Unfortunately, our path to better schools in this country has become a matter of teaching to the test and providing school choice. Finland proves there's a better way. Their 15-year-olds lead the world in reading, math and science test scores, but there are no mandated standardized tests in Finnish schools, other than one exam at the end of the senior year. Schools are not ranked. Every one of them is expected to do whatever it takes to help each student succeed. To see how they do it, read Lynell Hancock's recent article in the Smithsonian Magazine ("A+ for Finland," September 2011, www.smithsonianmag.com/people-places/Why-Are-Finlands-Schools-Successful.html).

Vista's Trade Tech High School, enrolling many students left behind in other public schools, increased its API score by nearly 30 percent last year. The school uses the Hope Survey, and the Gallup Student Poll to assess three ingredients researchers say are directly related to school success: hope, engagement and well-being. All three can be reliably measured by student surveys and enhanced through direct action.

It's time to stop testing and start listening to the ones we're teaching to find out what gets in the way of their learning.

Friday, October 7, 2011

Trade Tech high lives up to charter school promise

For San Diego's North County Times

We once took pride in our nation's comprehensive high schools. While other countries divided their students at an early age into either academic or vocational training streams, our schools prepared students both for college and for jobs that paid a living wage.

Now, after a decade of obsessing over standardized test scores, vocational/technical education has been largely abandoned. What's been left behind is a lingering achievement gap between the haves and have nots and little interest in measuring skills required for jobs of the future: learning how to learn, becoming a self-starter, creative problem-solving, collaboration, teamwork, and leadership.

Not many charter schools live up to California's 1992 Charter School Act, requiring an "emphasis on expanded learning experiences for pupils who are identified as academically low achieving." Parental choice has resulted mostly in giving up on neighborhood schools as the great levelers of educational and economic opportunity.

Vista's North County Trade Tech High School is an exception, a charter school that lives up to its promise. The school's success with a diverse student population of 120 students (60 percent nonwhite, 66 percent disadvantaged), is a model of what charter schools were meant to do.

Doreen Quinn, Trade Tech's chief executive officer, and Principal Bryan O'Donnell explained how the school delivers on its mission statement by implementing the new three R's ---- Relationships, Relevance and Rigor: "to graduate students with a strong blend of academic and workforce competencies necessary for future success in post-secondary education and in the building and construction industry."

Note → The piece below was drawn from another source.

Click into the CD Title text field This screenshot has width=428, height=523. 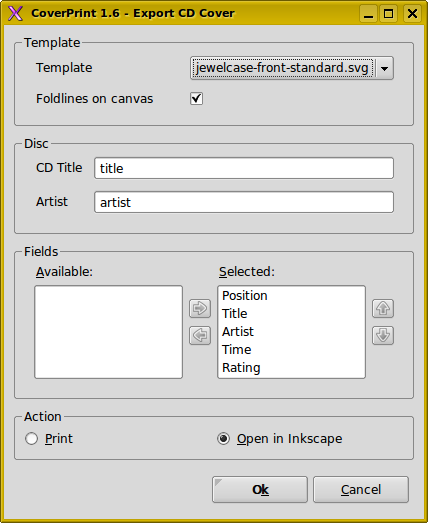pos(244,168)
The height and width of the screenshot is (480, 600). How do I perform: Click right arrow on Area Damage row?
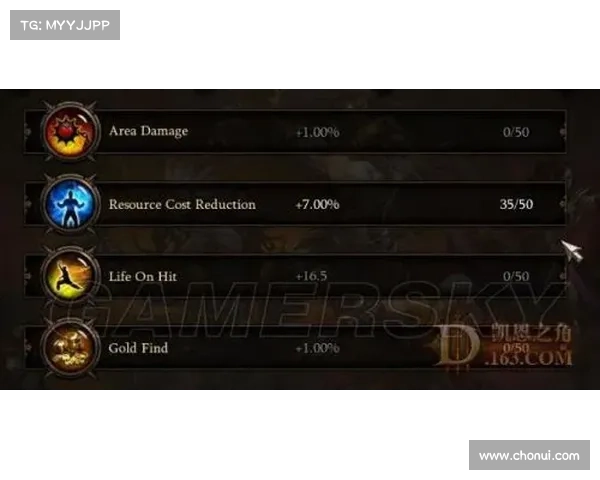pyautogui.click(x=563, y=132)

You read that right. It's a voc/tech high school, with state-of-the-art classroom technology, which also offers courses required for admission to the state's two public universities. Those not headed to a university may complete courses yielding community college credit. The school's affiliation with local building and trade unions offers opportunities for non-college bound students to enter paid apprenticeships directly from high school.

The school attracts many students who may have felt like losers before discovering Trade Tech High. O'Donnell told me, "Many, if not most, of our students have had attendance problems at previous schools." Their average daily attendance is now 93 percent. As Quinn put it, "There are many ways to win here."

If you measure success by test scores, Trade Tech's project-based learning is working. This year's Academic Performance Index score (API) rose by an astonishing 159 points, nearly 30 percent higher than last year's score. Success on the high school exit exam is even more impressive, with 87 percent of 10th graders passing in English Language Arts, higher than the passing rates of the district, county and state.

This charter school takes us back to the future to what a truly comprehensive public high school should be.